Una pequeña de un año y medio fue víctima de un accidente doméstico tras caer dentro de un balde con agua y morir ahogada, en Santiago del Estero y el hecho conmociona al país pro semejante tragedia. Según informaron fuentes policiales, la niña estaba jugando en el patio de la casa y habría caído accidentalmente en un tacho de pintura de 20 litros que se encontraba con agua hasta la mitad de su capacidad.
Algo similar sucedió en San Juan hace más de 5 meses en el barrio Valle Grande, de Rawson pero el final, esta vez y por fortuna, fue feliz gracias a una vecina que salvó su vida.

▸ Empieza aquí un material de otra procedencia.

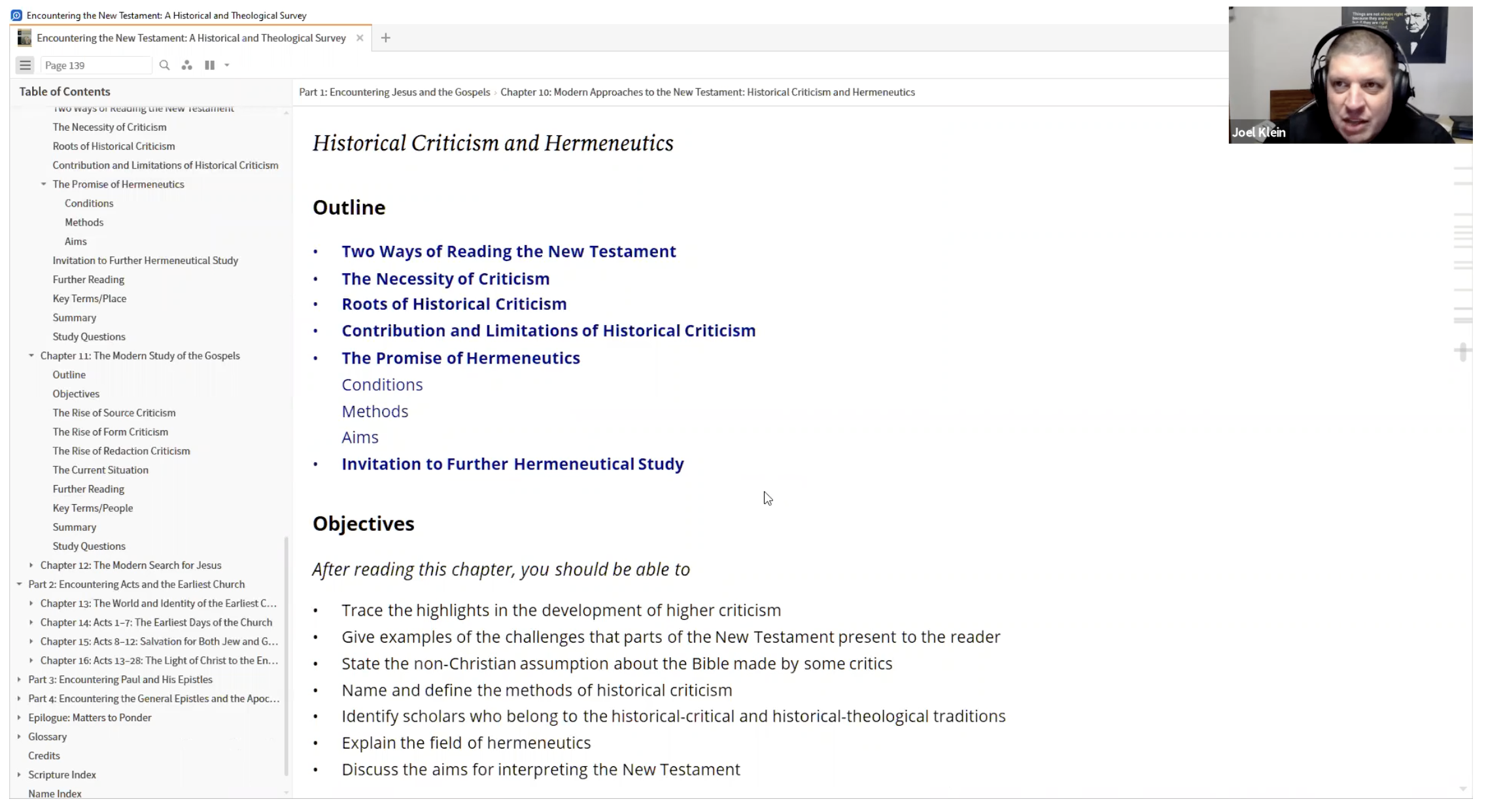
Task: Select The Rise of Redaction Criticism entry
Action: [121, 451]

En un descuido de su madre, Britani Pérez, una bebé de un año, cayó en un balde con agua y lavandina, e inconsciente convulsionó ante el desesperado pedido de ayuda. Una vecina oyó los gritos y acudió al rescate: tomó a la niña en sus brazos e instintivamente le hizo respiración boca a boca y le masajeó el pecho para que pudiera respirar.
El llanto de la niña fue el renacer no sólo de la pequeña sino de quienes atónitos observaron el heroico accionar de la mujer, Susana Rodríguez.

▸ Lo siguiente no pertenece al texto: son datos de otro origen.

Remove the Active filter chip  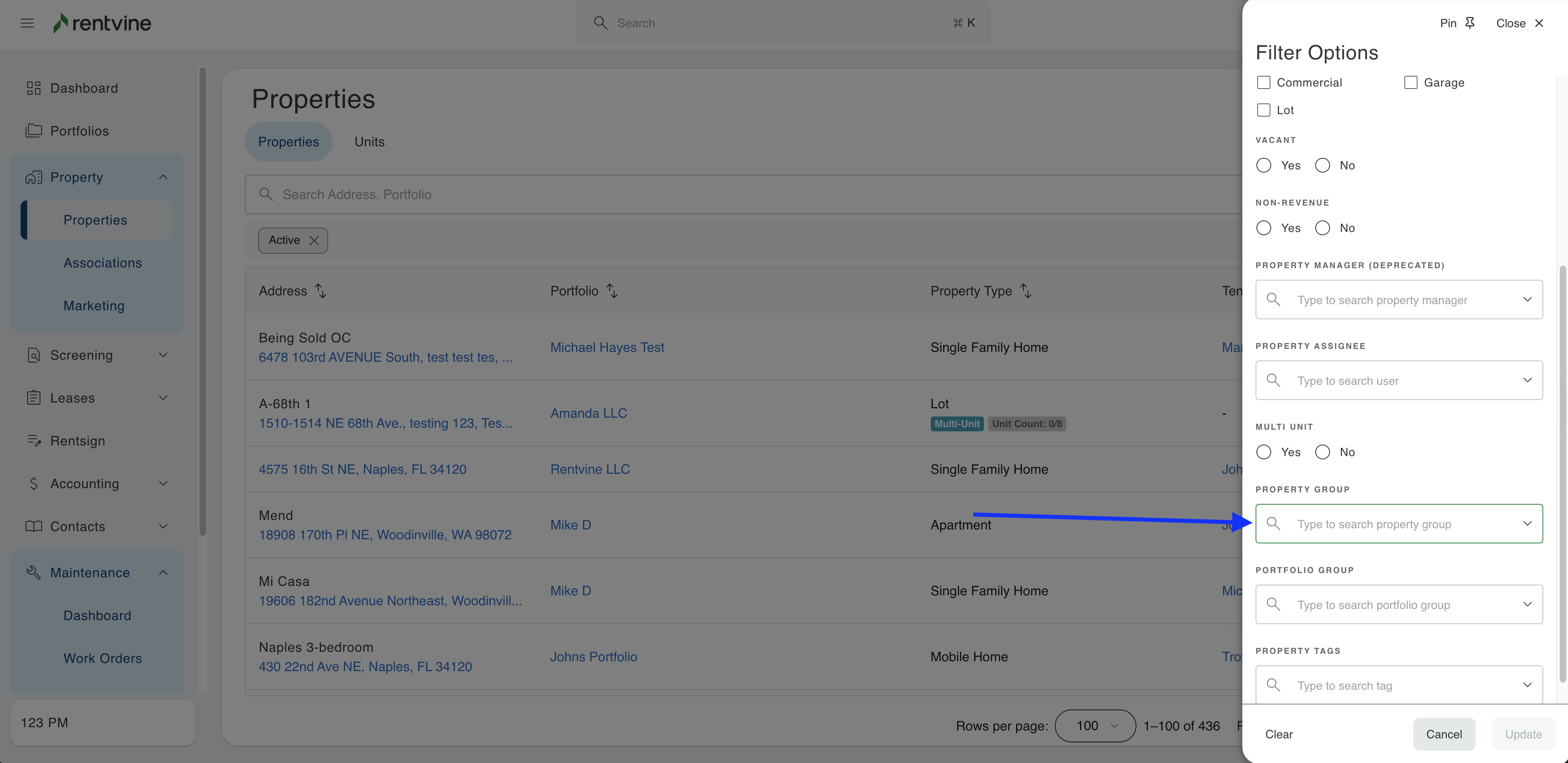tap(314, 240)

La enfermera que tuvo mente fría para salvar la vida de la bebé, le comentó a Tiempo de San Juan: "La bebé estaba entregada, yo no me di cuenta lo que le había pasado. No me di cuenta que estaba mojada. Solo la vi morada y que no respiraba. Ahí le pedía a Dios que me ayudara y le había todas las prácticas de reanimación que sé. Quería que se le abriera el pecho. Creo que fue un milagro en el que colaboramos todas las madres del barrio".